La prise en charge d’un adolescent est complexe dûe à la spécificité de ce dernier. En effet, il est nécessaire de tenir compte de sa place sans omettre celle des parents et également tenir compte de sa posture jeune adulte tout en tenant compte de ses limites. L’article suivant explique pertinemment la complexité du secret médical et la prise en charge d’un adolescent. Toutefois, il décrit uniquement le rôle du médecin, notons qu’il y a de grandes similitudes avec l’activité d’une infirmière scolaire, c’est pour cela que nous l’utiliserons quand même tout en tenant compte de nos expériences personnelles.
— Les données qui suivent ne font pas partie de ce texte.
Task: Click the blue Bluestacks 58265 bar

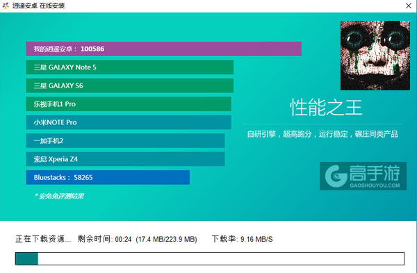Action: [108, 177]
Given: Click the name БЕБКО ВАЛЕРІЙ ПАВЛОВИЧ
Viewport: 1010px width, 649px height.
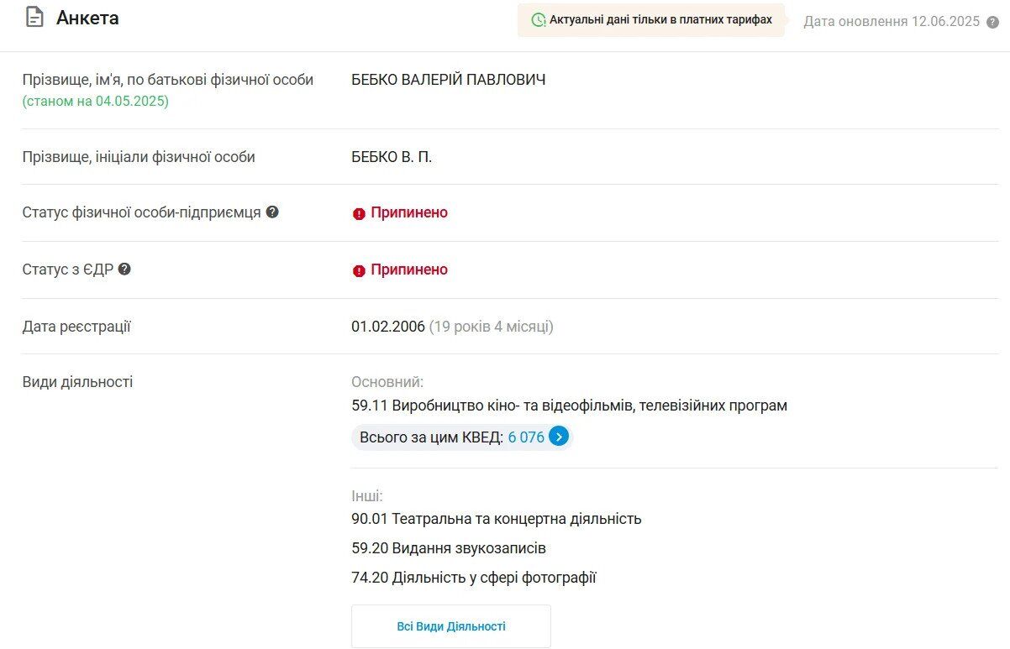Looking at the screenshot, I should click(x=449, y=80).
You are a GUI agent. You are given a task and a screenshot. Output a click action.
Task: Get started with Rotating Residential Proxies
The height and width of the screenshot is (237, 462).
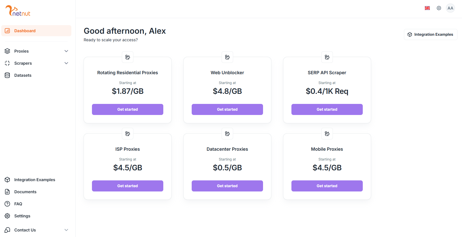click(127, 109)
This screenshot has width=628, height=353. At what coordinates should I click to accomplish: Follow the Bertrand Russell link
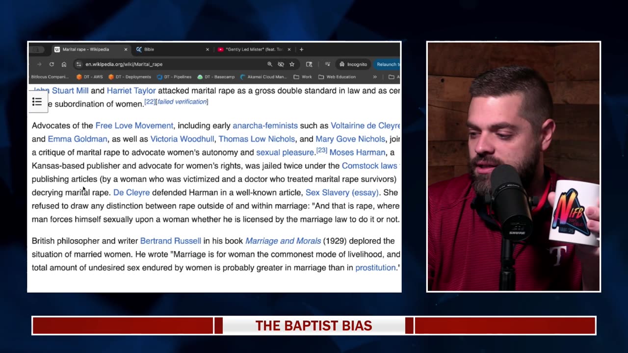[170, 241]
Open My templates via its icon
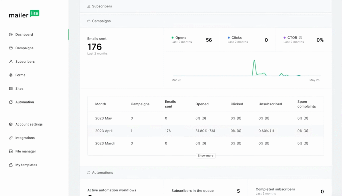Screen dimensions: 342x196 pyautogui.click(x=11, y=165)
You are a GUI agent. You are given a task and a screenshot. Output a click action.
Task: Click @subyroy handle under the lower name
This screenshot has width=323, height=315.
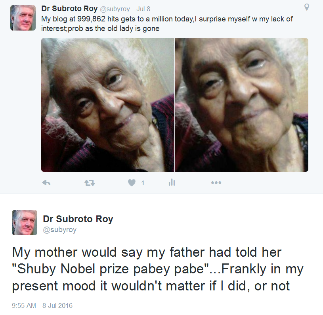[x=59, y=230]
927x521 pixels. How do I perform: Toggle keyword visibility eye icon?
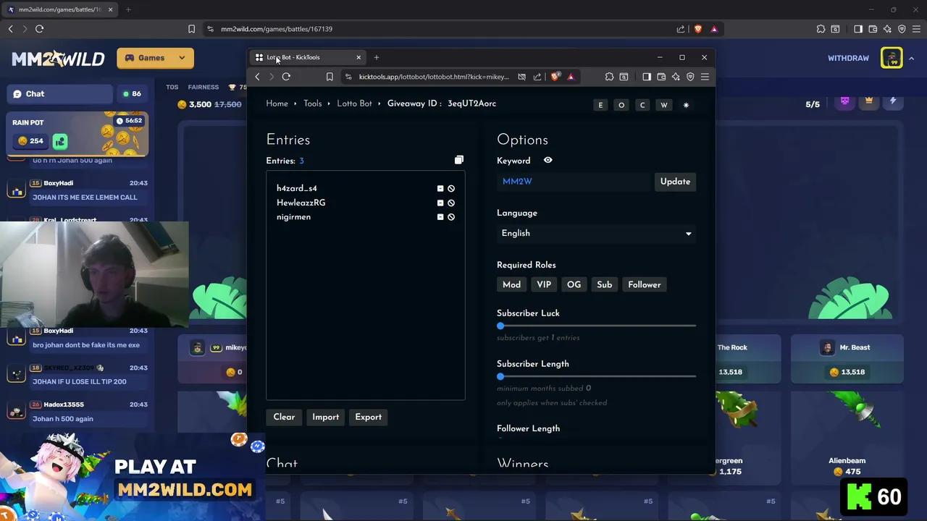click(548, 161)
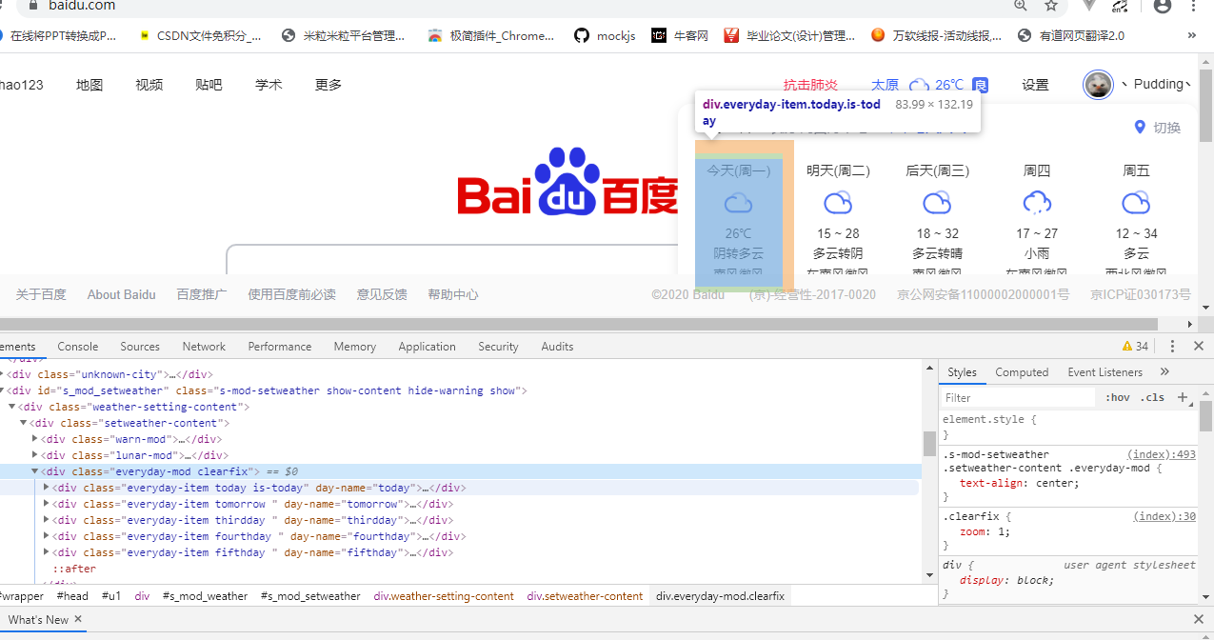This screenshot has width=1214, height=640.
Task: Bookmark the page using the star icon
Action: click(1050, 7)
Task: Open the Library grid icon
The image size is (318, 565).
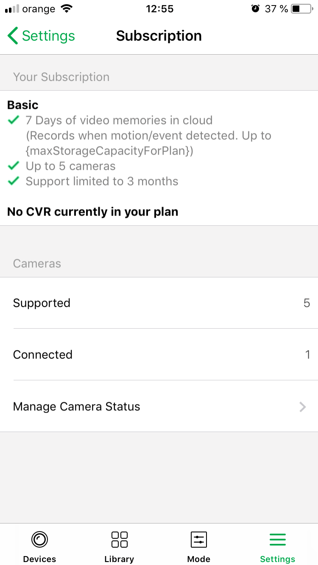Action: click(x=119, y=540)
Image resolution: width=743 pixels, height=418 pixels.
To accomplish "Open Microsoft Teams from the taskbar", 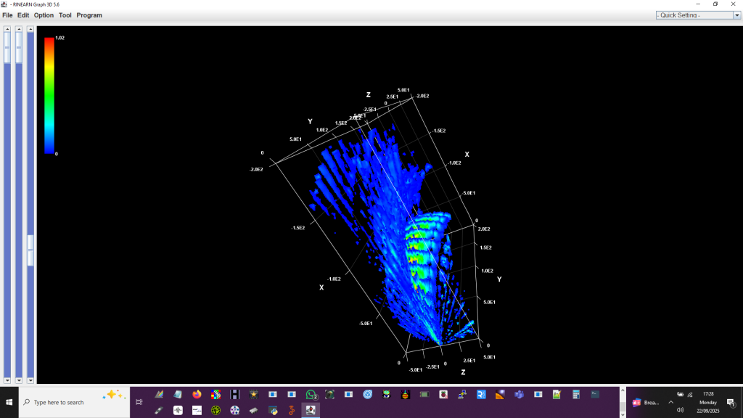I will tap(519, 395).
D’après Caflisch & Chappuis-Bretton (2003) ;

La consultation avec un adolescent a sa spécificité, à savoir une situation de triangulation entre l'adolescent, ses parents et le médecin. Durant l'enfance la consultation médicale se fait toujours en présence des parents, puis elle va progressivement évoluer vers une prise en charge individuelle avec un jeune adulte seul. […].

Chaque consultation médicale se base sur une garantie de confidentialité entre médecin et patient. Par conséquent, au moins une partie de la consultation doit se faire en tête-à-tête avec l'adolescent ; la durée dépendra de l'âge du patient, de sa maturité affective et cognitive.

Cependant lors des entretiens que nous avons effectué nous avons observé qu’il est extrêmement difficile pour certains parents de laisser leur enfant entre les mains d’un professionnel de la santé sans pouvoir être présent. Les parents veulent être impliqués et exigent parfois d’être présents. Le rôle du soignant se doit alors de pouvoir poser un cadre dès le début et expliquer de manière adéquate les motifs qui le pousse à s’entretenir uniquement avec l’adolescent. Bien sûr il faut tenir compte que pour certains jeunes il n’est pas évident de se retrouver confronté avec un adulte inconnu.

Dans un premier temps Il est important pour le soignant de pouvoir s’entretenir avec le jeune seul à seul puis dans un deuxième temps d’inclure les parents. Ces derniers peuvent aussi apporter des renseignements notamment sur les antécédents personnels et familiaux. Finalement des moments de consultations conjointes avec les parents et les enfants peuvent permettre au soignant d’observer la dynamique familiale.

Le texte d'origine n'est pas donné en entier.